Bagian 151.

“Ibu, coklatnya kurang, nggak?”

“Ibu, hati-hati itu panas!”

“Ibu, cobain deh udah enak belum?”

Force hanya menggelengkan kepalanya dan tersenyum tipis ketika melihat Book yang sudah lengket dengan ibunya, padahal lelaki itu gugup setengah mati satu jam yang lalu.

Sedikit kesal karena sekarang sang ibu melupakan eksistensi Force, seolah-olah seorang Book Kasidet adalah anak kandungnya. Namun, tak masalah. Temannya itu tampak sangat bahagia saat ini.

“Ibu, istirahat dulu aja. Biar Book yang beresin sisanya!” Book tersenyum manis, disambut dengan tepukan lembut di punggung tangannya.

Oh ya. Force baru saja menyadari sesuatu. Book menyebut namanya sendiri ketika sedang berbicara dengan sang ibu. Hal itu membuat Force tersenyum sejak tadi, entah mengapa. Ia teringat jika dulu, dirinya juga menyebut nama sendiri ketika berbicara dengan ibu.

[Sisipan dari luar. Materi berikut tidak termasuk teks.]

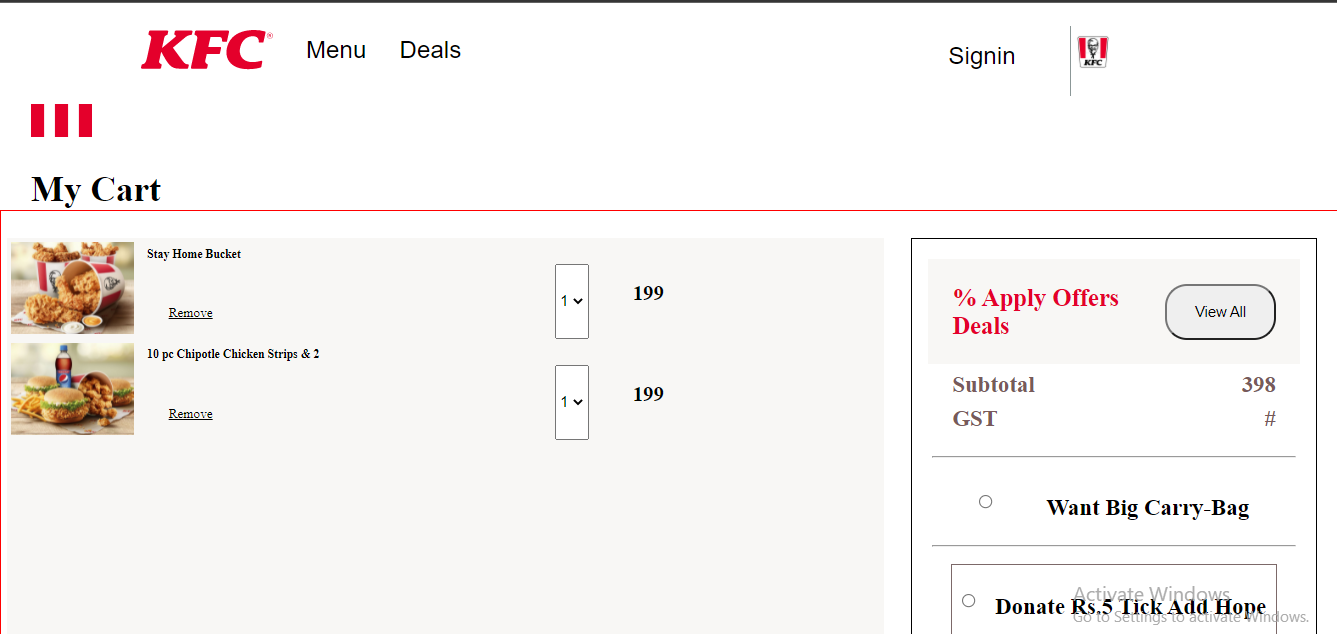The width and height of the screenshot is (1337, 634).
Task: Open the Colonel Sanders KFC icon
Action: point(1093,52)
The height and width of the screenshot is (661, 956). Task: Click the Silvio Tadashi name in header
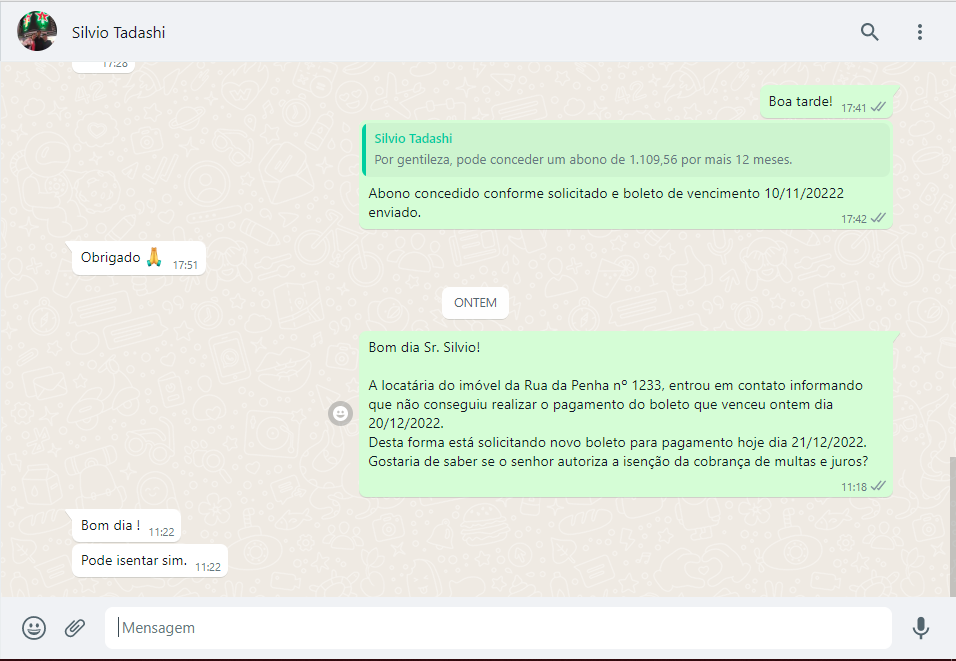119,33
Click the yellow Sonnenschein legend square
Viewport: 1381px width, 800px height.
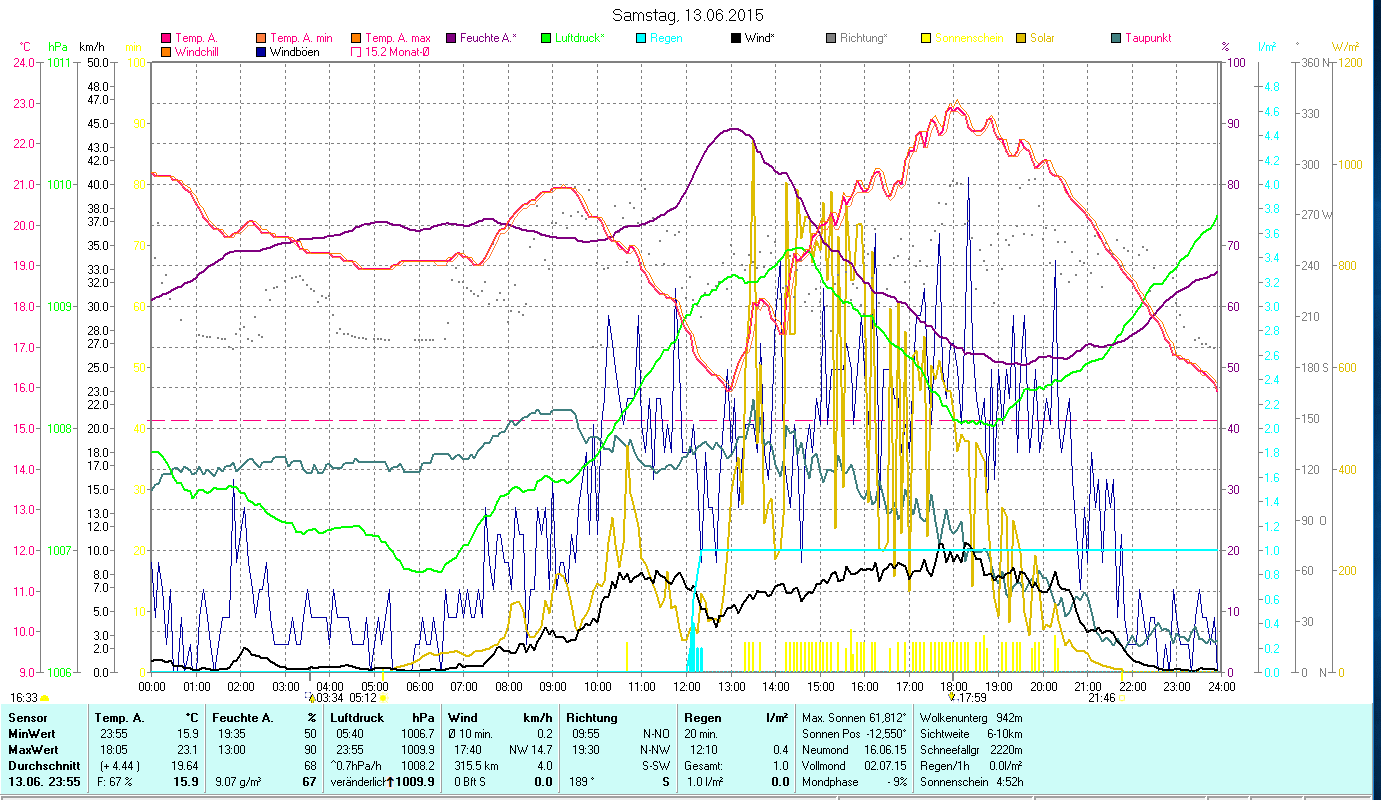(924, 38)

“Oke, kalau gitu ibu ke kamar dulu, ya. Nanti kalau sudah matang panggil ibu. Terus kita makan siang bareng.” Wanita itu mencuci tangannya sebelum melempar pandangan ke arah anak semata wayangnya yang sejak tadi hanya menyaksikan adegan memasak di dapur. “Force, bantuin temannya dong jangan bengong!”

Yang diserukan namanya itu hanya melengkungkan bibirnya sebelum beranjak, berjalan dengan gontai ke arah dapur. “Tadi nggak boleh bantuin katanya bikin berantakan.”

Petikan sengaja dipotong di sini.